*** Data records Section Begins ***

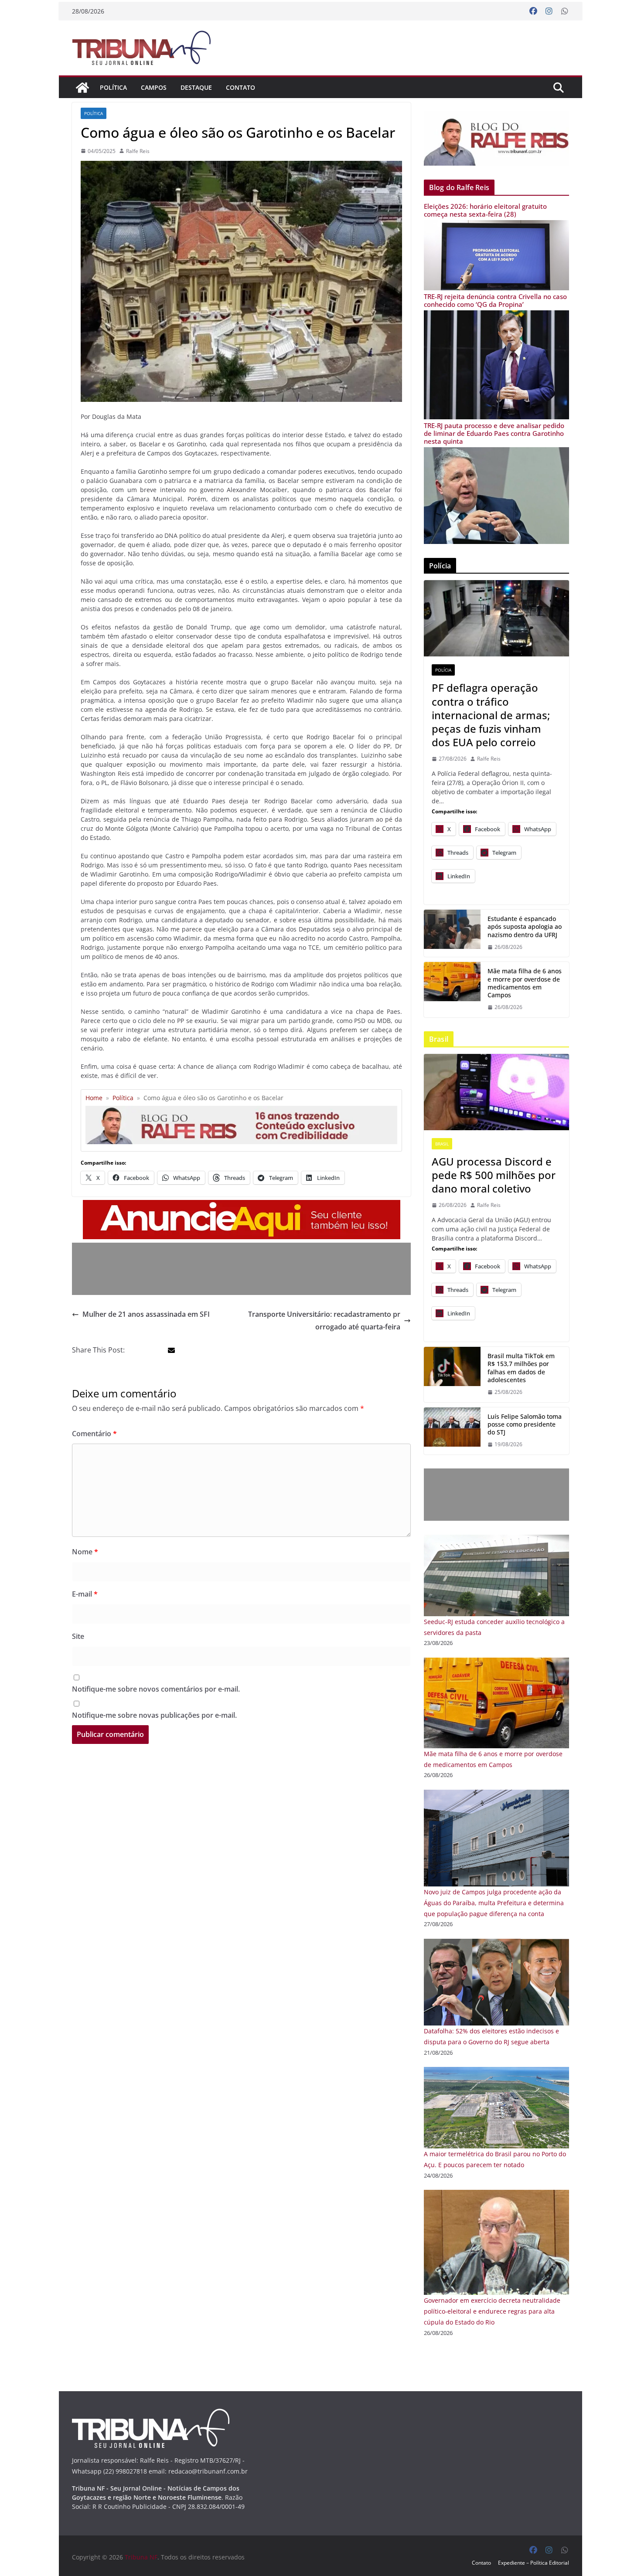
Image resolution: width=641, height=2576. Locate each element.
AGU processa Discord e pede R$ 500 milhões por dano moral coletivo (494, 1175)
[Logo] (150, 2414)
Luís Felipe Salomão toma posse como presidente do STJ (525, 1424)
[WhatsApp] (564, 11)
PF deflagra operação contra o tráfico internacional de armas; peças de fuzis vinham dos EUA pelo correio (491, 715)
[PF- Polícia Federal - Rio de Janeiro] (496, 618)
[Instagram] (549, 11)
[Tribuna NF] (146, 48)
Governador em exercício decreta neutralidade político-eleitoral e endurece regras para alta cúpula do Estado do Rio (492, 2311)
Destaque (196, 87)
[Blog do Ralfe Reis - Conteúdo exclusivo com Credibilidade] (241, 1109)
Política (113, 87)
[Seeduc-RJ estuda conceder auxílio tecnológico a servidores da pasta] (496, 1540)
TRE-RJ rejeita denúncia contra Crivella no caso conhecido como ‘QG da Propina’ (495, 300)
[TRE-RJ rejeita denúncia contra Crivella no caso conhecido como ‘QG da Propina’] (496, 316)
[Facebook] (533, 11)
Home (93, 1098)
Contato (240, 87)
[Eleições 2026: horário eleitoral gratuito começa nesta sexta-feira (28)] (496, 225)
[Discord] (496, 1092)
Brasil (442, 1144)
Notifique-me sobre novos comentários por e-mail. (156, 1689)
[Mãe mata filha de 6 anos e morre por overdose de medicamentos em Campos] (496, 1663)
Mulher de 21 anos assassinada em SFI (146, 1314)
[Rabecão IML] (452, 989)
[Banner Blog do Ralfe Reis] (496, 138)
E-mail (85, 1594)
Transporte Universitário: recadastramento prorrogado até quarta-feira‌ (324, 1320)
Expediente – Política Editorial (533, 2562)
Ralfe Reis (138, 151)
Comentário (94, 1433)
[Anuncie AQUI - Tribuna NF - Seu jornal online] (241, 1206)
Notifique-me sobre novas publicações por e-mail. (154, 1715)
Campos (154, 87)
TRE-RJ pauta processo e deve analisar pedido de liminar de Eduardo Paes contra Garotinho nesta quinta (494, 433)
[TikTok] (452, 1374)
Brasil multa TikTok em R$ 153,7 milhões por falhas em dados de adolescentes (521, 1368)
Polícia (443, 670)
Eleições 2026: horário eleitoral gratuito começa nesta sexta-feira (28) (485, 210)
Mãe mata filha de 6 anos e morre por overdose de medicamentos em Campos (525, 983)
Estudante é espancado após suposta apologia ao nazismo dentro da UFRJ (525, 926)
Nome (85, 1551)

*** Data records Section Ends ***

### [What you will do]
Every line above that contains the word "nesta" should be reported.

### [Answer space]
[Eleições 2026: horário eleitoral gratuito começa nesta sexta-feira (28)] (496, 225)
TRE-RJ pauta processo e deve analisar pedido de liminar de Eduardo Paes contra Garotinho nesta quinta (494, 433)
Eleições 2026: horário eleitoral gratuito começa nesta sexta-feira (28) (485, 210)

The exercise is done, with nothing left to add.